--- START ---

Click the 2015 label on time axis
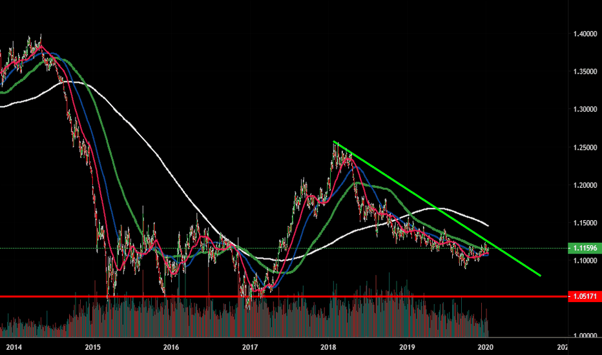 point(93,347)
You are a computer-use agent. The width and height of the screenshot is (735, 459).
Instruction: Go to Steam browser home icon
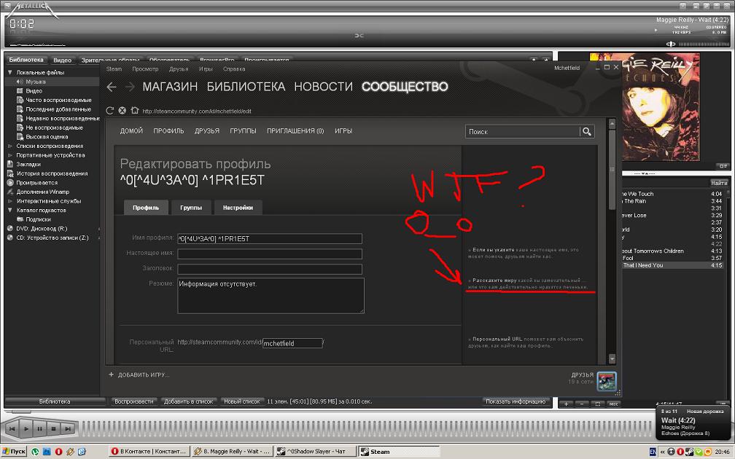coord(134,111)
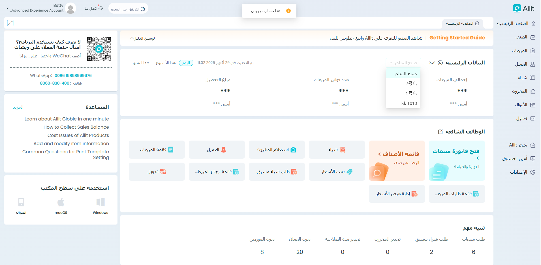
Task: Expand the guide via توسيع الدليل
Action: pyautogui.click(x=142, y=38)
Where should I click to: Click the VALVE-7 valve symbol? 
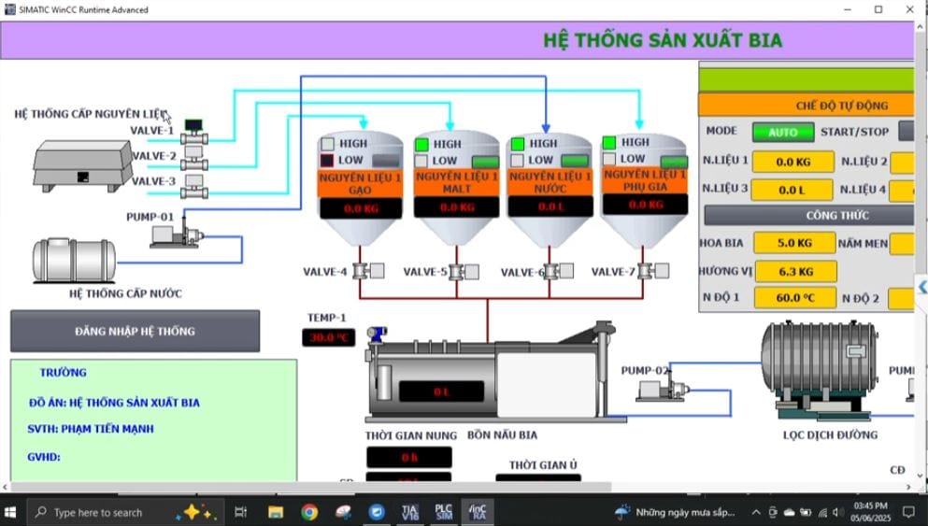647,272
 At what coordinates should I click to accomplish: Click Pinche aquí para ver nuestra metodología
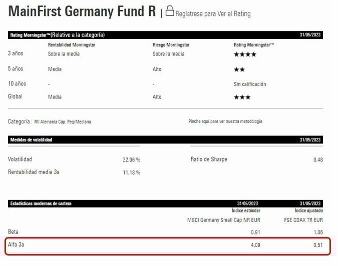point(225,122)
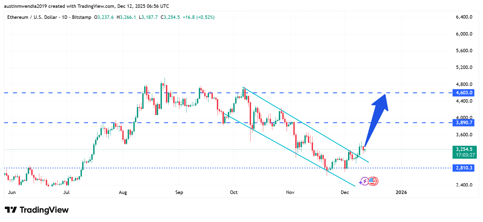Screen dimensions: 483x222
Task: Click the Jun label on the time axis
Action: pos(12,192)
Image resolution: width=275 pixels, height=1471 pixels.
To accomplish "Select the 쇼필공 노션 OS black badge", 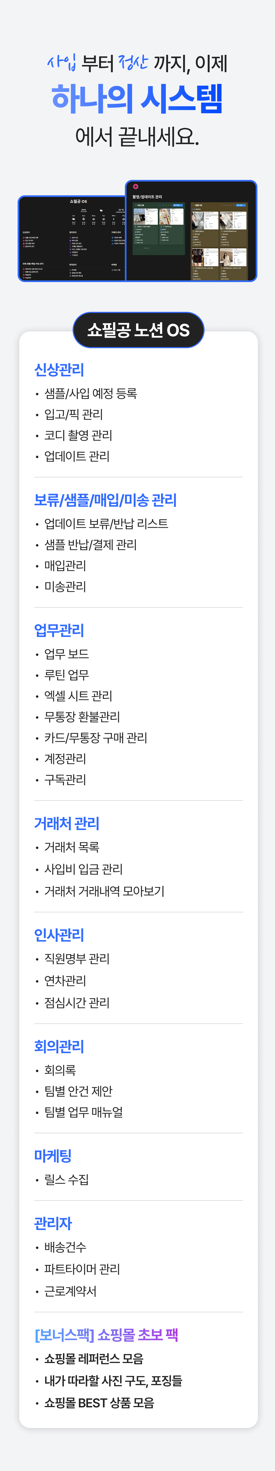I will [138, 330].
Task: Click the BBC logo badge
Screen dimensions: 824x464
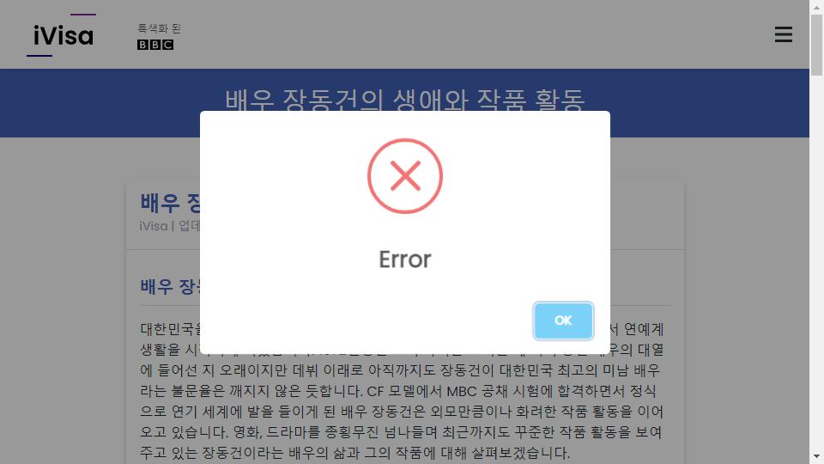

--- END ---

**Brief:**
Each line of the data that contains "height" belongs in the answer.

**Task solution:**
You are a computer-use agent. The width and height of the screenshot is (735, 459).
Image resolution: width=275 pixels, height=1471 pixels.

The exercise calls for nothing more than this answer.